Dieser Beitrag soll der Startpunkt für eine Reise durch unsere Region werden und wir wollen direkt in unserer Gemeinde – Großwilfersdorf – starten. Ich fühle mich mit Großwilfersdorf – oder kurz Growi – sehr stark verbunden, denn ich bin hier aufgewachsen, habe den Kindergarten und die Volksschule besucht, habe beim USC Großwilfersdorf Fußball gespielt, gehöre der Landjugend an und habe hier mein Unternehmen gegründet (Haushofer Hackschnitzelerzeugung).
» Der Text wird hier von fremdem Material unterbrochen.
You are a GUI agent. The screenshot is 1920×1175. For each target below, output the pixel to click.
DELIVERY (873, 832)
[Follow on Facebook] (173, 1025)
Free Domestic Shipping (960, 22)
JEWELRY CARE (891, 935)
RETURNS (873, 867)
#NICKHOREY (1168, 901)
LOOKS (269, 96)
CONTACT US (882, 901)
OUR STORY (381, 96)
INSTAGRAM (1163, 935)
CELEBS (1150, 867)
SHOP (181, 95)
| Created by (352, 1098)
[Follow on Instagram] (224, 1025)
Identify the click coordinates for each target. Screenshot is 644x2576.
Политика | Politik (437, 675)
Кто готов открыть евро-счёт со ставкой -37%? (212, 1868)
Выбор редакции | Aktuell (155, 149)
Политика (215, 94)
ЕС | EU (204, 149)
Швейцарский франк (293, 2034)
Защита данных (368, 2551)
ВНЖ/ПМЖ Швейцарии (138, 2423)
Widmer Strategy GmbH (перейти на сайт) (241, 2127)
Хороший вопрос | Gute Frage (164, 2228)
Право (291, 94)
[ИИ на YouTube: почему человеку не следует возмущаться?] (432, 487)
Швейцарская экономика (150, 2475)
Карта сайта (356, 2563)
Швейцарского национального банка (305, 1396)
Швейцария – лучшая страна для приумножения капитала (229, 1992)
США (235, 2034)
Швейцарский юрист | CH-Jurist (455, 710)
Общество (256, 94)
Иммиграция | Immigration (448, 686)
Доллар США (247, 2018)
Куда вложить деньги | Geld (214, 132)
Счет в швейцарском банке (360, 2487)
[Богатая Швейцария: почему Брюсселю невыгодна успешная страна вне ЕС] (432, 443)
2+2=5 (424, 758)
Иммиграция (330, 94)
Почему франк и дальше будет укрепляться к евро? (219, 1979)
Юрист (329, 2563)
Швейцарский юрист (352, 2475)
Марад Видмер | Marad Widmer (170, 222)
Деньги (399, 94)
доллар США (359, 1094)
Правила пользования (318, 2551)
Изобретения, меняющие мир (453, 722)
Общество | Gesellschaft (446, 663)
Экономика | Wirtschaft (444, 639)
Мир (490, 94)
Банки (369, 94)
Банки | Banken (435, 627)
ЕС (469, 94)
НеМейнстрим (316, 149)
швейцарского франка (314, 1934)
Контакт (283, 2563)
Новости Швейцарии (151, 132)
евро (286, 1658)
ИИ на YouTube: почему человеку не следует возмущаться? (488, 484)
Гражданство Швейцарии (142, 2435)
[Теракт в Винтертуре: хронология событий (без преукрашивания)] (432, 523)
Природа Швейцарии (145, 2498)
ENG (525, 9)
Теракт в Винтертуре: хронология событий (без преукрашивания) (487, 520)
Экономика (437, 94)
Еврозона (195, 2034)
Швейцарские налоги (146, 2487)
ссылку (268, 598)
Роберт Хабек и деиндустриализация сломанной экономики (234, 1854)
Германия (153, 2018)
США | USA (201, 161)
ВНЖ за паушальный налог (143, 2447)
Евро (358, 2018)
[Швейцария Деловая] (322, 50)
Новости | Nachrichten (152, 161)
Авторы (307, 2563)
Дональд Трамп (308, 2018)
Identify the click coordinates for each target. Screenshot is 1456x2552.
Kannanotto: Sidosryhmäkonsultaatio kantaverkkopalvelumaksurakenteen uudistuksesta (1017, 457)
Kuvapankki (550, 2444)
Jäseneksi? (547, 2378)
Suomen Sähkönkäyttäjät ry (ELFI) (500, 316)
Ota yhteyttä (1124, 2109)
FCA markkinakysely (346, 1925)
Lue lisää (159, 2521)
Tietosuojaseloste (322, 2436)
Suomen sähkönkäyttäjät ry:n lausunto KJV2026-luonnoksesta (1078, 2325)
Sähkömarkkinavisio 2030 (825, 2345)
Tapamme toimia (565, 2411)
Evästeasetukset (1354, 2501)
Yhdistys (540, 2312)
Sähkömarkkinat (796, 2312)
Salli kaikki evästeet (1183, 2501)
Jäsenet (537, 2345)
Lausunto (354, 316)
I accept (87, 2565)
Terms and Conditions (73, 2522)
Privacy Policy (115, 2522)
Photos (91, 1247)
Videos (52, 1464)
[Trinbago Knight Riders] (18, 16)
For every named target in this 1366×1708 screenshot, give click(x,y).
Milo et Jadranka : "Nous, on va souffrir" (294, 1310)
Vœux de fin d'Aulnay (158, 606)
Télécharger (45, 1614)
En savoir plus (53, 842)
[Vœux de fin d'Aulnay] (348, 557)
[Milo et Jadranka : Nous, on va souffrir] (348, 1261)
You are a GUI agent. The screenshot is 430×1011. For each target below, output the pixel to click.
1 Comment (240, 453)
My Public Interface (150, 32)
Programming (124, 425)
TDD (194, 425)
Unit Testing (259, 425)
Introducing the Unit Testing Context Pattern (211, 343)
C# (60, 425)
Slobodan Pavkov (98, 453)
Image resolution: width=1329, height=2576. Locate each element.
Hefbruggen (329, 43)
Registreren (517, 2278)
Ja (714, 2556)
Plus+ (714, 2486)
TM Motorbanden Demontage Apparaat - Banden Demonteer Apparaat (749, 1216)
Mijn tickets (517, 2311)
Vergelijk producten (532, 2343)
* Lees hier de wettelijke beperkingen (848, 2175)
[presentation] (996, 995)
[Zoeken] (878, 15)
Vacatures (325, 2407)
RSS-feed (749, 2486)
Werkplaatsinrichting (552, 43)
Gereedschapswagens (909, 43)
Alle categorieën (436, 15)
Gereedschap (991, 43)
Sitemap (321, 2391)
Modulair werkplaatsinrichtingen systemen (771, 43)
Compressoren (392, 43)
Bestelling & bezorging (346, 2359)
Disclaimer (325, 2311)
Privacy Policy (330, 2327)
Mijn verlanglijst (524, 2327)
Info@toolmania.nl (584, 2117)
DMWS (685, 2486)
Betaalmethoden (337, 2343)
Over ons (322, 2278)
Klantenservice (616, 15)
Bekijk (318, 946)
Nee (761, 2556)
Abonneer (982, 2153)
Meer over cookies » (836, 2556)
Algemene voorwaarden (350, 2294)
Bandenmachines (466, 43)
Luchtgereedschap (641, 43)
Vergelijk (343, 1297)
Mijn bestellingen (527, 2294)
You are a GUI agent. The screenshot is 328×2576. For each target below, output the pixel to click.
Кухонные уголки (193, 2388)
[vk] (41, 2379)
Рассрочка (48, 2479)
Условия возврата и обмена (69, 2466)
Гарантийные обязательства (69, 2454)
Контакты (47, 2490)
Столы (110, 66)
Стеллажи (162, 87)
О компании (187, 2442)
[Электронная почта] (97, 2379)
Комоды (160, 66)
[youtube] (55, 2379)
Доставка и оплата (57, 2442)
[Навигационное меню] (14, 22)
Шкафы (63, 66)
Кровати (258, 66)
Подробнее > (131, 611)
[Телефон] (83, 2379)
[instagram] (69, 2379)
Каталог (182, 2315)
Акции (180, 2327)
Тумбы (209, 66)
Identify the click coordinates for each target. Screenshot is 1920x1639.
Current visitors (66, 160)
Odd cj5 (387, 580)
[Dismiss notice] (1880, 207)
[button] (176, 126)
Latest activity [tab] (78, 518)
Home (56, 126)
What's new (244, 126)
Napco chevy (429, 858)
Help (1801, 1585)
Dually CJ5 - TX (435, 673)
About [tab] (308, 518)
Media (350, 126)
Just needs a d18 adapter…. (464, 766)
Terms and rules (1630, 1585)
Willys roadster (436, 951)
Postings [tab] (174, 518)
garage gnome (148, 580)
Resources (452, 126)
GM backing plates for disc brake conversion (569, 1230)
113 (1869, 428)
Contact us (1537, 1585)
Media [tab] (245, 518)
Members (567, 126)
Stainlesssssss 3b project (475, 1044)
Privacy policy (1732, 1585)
Eine Gemeinde mit Wohlfühlcharakter

Man fühlt sich hier einfach heimisch mit den vielen kleineren Festen, Wandertagen, Buschenschänke und Vereinen. Falls man mal was anderes sehen will oder weg will, ist die Autobahnauffahrt in unmittelbarer Nähe und man kann für kurze Zeit „flüchten“.  Das sind aber nur einige wenige positive Punkte in Großwilfersdorf. Wenn euch noch etwas einfällt, das hier nicht abgedeckt ist, oder ihr einen Gastbeitrag schreiben möchtet, kontaktiert mich einfach oder hinterlasst einen Kommentar.

Gemeinde Großwilfersdorf Gieskanne

©  Gemeinde Großwilfersdorf

Großwilfersdorf heute

Die Gemeinde Großwilfersdorf besteht aus 8 Katastralgemeinden – Großwilfersdorf, Hainersdorf, Hainfeld, Herrnberg, Maierhofen, Obgrün, Radersdorf und Riegersdorf. Das sollten wir, zumindest diejenigen die in die Volksschule Großwilfersdorf gegangen sind, bereits wissen 😉 Großwilfersdorf befindet sich im Bezirk Hartberg-Fürstenfeld und ist im Jahr 2015 mit der Gemeinde Hainersdorf zusammengelegt worden. Mit Stand Jänner 2020 umfasst die Gemeinde Großwilfersdorf 2079 Einwohner, wobei Großwilfersdorf, Hainersdorf und Riegersdorf zu den bevölkerungsstärksten Katastralgemeinden gehören.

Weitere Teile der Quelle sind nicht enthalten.